Extract to read:
• • • • • • •

Out and About
“Rafiki” – groundbreaking Kenyan queer film screens in Toronto until April 25, 2019
Bursting with the colorful street style and music of Nairobi’s vibrant youth culture, RAFIKI is a tender love story between two young women in a country that still criminalizes homosexuality. Kena and Ziki have long been told that “good Kenyan girls become good Kenyan wives” – but they yearn for something more. Despite the political rivalry between their families, the girls encourage each other to pursue their dreams in a conservative society. When love blossoms between them, Kena and Ziki must choose between happiness and safety.
Initially banned in Kenya for its positive portrayal of queer romance, RAFIKI won a landmark supreme court case chipping away at Kenyan anti-LGBT legislation. In May 2018, RAFIKI made history as the first Kenyan film to premiere at the Cannes Film Festival, screening as part of the Un Certain Regard section. Despite its success abroad, the Kenyan Film Board banned the film in Kenya for its positive portrays of homosexuality.

• • • • • • •

Entries supplied:
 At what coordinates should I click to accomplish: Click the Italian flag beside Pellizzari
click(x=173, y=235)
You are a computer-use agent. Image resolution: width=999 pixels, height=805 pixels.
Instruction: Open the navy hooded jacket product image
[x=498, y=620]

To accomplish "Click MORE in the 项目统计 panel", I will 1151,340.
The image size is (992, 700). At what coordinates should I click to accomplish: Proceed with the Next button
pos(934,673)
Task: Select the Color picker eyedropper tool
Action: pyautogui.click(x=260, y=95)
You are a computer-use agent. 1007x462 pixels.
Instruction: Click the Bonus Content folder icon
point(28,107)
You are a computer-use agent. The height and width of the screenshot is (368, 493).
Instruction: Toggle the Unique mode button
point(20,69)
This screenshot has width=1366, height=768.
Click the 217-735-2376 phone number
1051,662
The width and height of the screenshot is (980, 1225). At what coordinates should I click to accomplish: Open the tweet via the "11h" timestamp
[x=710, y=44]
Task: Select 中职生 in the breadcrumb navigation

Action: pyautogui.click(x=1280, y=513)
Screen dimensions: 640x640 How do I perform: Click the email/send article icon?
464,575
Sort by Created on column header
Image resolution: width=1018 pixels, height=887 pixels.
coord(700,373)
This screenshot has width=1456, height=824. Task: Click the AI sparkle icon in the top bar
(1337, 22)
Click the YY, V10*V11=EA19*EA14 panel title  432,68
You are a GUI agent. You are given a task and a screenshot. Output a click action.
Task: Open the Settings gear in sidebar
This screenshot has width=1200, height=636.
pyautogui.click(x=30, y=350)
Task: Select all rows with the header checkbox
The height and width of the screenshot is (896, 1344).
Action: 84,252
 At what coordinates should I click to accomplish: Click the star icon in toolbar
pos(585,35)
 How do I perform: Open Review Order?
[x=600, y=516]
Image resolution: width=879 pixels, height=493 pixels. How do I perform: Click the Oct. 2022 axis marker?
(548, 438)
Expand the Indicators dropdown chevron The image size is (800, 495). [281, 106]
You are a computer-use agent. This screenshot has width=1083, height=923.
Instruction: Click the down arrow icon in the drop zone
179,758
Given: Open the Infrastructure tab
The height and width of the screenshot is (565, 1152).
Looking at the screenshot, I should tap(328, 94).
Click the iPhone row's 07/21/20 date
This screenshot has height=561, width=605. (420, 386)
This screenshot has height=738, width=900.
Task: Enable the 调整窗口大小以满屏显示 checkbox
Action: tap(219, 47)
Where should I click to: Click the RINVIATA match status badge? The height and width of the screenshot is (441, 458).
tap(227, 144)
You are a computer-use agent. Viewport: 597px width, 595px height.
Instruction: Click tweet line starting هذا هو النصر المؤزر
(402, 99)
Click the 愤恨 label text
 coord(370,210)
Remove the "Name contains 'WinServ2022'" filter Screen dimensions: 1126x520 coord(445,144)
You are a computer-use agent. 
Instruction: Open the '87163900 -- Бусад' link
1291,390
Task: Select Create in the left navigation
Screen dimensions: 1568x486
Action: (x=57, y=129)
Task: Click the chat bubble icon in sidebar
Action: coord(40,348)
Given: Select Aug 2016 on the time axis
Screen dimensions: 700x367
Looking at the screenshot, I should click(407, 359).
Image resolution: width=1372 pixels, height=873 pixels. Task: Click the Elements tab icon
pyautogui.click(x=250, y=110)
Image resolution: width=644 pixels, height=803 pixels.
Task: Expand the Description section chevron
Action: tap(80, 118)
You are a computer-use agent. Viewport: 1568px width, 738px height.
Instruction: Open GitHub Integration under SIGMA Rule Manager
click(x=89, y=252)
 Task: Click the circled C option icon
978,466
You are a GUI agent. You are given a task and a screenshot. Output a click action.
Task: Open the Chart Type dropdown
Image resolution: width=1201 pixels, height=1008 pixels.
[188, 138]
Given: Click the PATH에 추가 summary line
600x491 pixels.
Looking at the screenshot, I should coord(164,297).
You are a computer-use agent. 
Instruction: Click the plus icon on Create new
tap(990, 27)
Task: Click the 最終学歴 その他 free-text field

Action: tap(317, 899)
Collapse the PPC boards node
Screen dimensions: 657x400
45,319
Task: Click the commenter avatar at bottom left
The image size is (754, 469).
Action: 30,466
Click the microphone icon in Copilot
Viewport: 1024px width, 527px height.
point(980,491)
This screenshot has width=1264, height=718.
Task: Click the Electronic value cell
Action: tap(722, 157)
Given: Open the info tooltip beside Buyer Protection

• • • • • • •

Written exercise A:
List the places named in the article about the film Rafiki, leaving out any that appear only inside a festival's name.
Written exercise B:
Copy the Rafiki article word for word from "Initially banned in" to "portrays of homosexuality.".
The records are separate material and have no connection to the article.

Task solution A:
Toronto, Nairobi, Kenya

Task solution B:
Initially banned in Kenya for its positive portrayal of queer romance, RAFIKI won a landmark supreme court case chipping away at Kenyan anti-LGBT legislation. In May 2018, RAFIKI made history as the first Kenyan film to premiere at the Cannes Film Festival, screening as part of the Un Certain Regard section. Despite its success abroad, the Kenyan Film Board banned the film in Kenya for its positive portrays of homosexuality.